Ela, uma ave de cores escuras, uma criança, que sonhava entrar no melhor conservatório musical da cidade, seguiu o último conselho. Pendurou os lábios na árvore mais antiga, que dava sombras refrescantes na Praça Principal, e iniciou, aos onze anos, a limpeza dos canos entupidos. O tempo foi passando e se tornou uma das mais razoáveis na limpeza dos esgotos e canos de água do município. Conformara-se com seu destino. Chegara na meia idade com uma experiência e sabedoria relativa. Porém, sempre desviara da Praça Principal, onde deixara seus lábios na infância. Se acaso esquecia e chegava perto, de súbito, desviava, fechando os olhos, mesmo que trombando em objetos e pessoas. Certo dia, porém, resolveu não desviar da Praça. Quando chegou a uns cem metros, divisou uma quantidade enorme de gente. O que será que tava acontecendo? E de longe ouviu um canto de razoável harmonia. Por que razoável? Acostumara. Temia expender juízos demasiado excelentes. Resolveu furar a multidão. Quando chegou perto, seus lábios a reconheceram. Estavam tão belos. E como cantavam, à sua chegada, razoavelmente bem !!!

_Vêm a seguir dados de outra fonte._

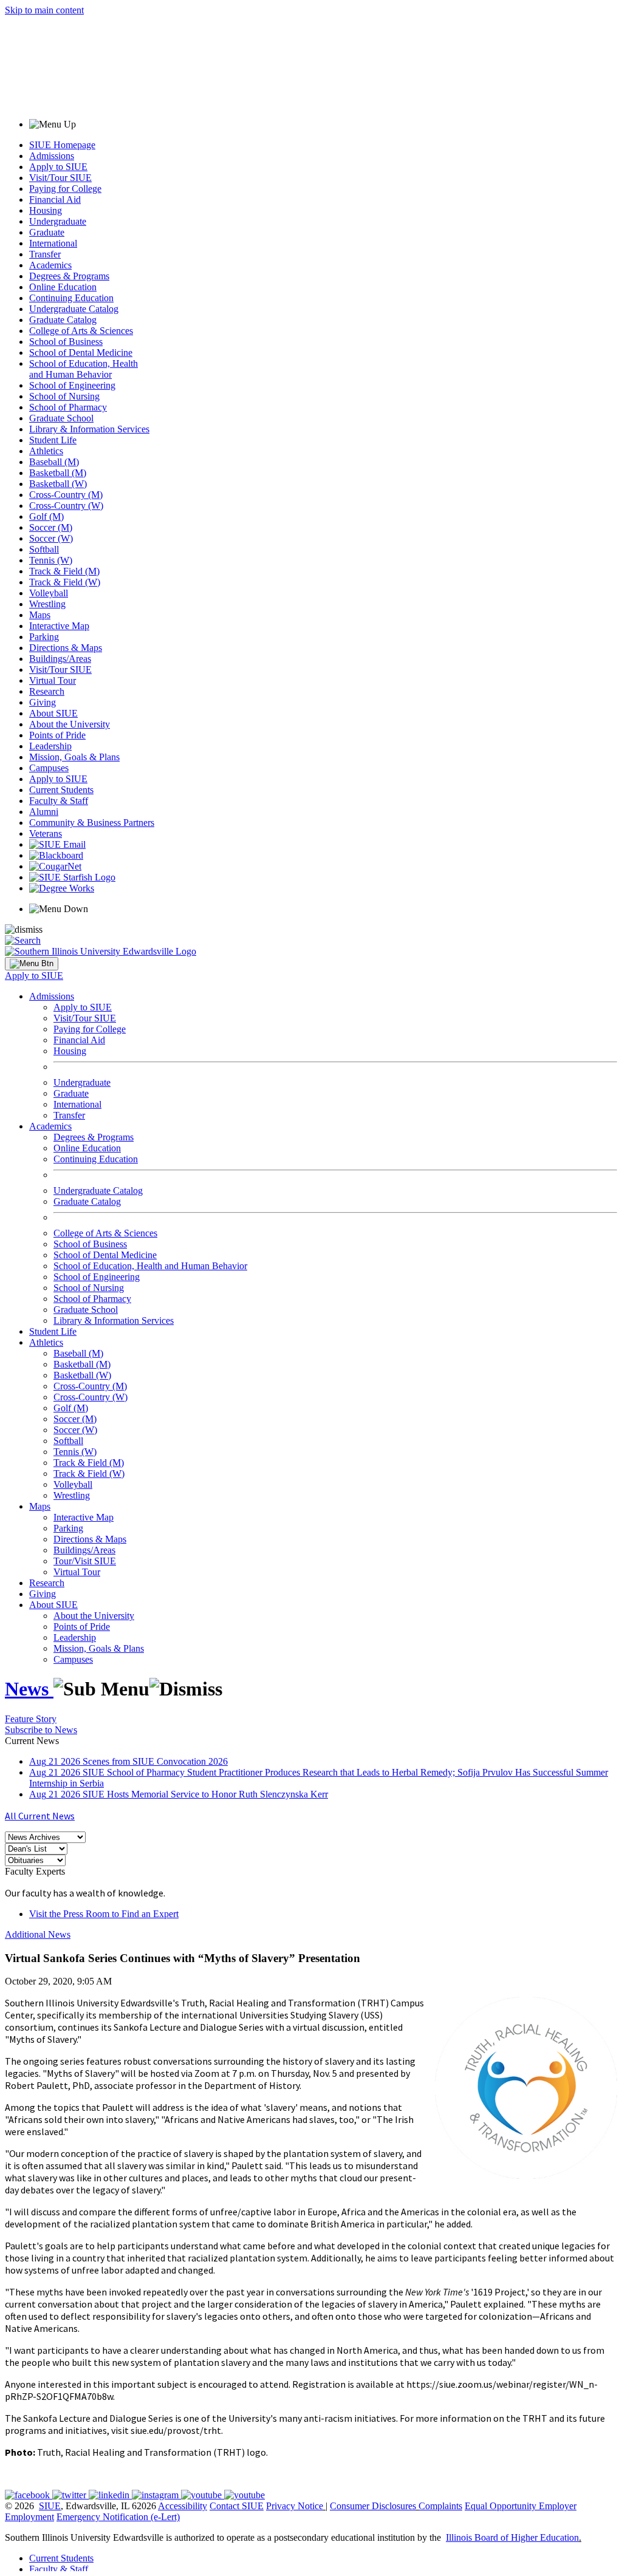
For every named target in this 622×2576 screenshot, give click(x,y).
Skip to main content (44, 10)
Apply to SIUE (58, 167)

À sua volta, nem todos concordavam. Uns achavam um canto mais do que razoável. Bem mais, outros ajuizavam. Outros diziam da boca pra fora coisas que deviam ficar da boca pra dentro. Os lábios salivavam. Estavam com sede. E saudades. Pediram permissão para voltar a dormir entre seu nariz e queixo. Ela deixou.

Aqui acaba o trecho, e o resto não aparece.